# Exercise
Pull out every line of the material below that contains the word "should", and list those lines in the order they appear.

Extracted data entries
_____

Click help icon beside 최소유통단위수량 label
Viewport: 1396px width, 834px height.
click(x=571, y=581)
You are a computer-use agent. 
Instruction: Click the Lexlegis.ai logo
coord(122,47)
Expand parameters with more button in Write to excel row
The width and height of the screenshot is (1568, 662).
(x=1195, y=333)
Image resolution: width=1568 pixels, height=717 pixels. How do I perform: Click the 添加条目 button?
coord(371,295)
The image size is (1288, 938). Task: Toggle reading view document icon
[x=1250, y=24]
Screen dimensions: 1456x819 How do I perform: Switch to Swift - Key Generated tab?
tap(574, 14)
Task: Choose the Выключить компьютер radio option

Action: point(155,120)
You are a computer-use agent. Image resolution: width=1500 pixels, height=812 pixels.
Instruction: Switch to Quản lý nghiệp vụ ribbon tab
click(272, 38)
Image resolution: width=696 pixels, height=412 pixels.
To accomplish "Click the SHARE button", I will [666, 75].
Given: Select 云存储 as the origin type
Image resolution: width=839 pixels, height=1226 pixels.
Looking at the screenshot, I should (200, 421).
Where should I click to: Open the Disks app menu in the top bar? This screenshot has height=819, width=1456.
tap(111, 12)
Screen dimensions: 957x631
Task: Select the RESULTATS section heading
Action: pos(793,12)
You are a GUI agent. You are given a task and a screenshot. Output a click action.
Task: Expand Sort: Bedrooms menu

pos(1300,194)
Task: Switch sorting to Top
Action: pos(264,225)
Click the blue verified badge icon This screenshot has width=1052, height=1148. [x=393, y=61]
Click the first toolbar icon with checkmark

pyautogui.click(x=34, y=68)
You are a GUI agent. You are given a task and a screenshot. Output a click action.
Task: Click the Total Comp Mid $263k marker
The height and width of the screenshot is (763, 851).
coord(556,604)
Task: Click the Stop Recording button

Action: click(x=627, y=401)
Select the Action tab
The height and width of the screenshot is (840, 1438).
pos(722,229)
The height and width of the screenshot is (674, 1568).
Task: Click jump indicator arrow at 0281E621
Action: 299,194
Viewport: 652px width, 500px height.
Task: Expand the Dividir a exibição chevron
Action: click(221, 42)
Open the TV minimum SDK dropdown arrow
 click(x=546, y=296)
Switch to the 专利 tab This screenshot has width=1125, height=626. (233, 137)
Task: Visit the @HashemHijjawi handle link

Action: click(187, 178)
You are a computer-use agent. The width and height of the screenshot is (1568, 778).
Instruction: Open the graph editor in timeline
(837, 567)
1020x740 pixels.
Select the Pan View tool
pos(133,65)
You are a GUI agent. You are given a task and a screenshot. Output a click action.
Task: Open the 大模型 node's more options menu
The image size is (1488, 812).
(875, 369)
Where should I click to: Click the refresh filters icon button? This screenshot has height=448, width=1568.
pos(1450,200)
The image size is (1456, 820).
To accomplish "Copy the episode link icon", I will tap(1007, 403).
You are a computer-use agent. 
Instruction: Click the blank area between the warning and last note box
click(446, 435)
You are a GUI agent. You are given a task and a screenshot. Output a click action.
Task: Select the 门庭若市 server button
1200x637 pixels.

_____

# Final result
Looking at the screenshot, I should (200, 421).
Where should I click to: Open the Disks app menu in the top bar? This screenshot has height=819, width=1456.
Where should I click to: Click the refresh filters icon button? This screenshot has height=448, width=1568.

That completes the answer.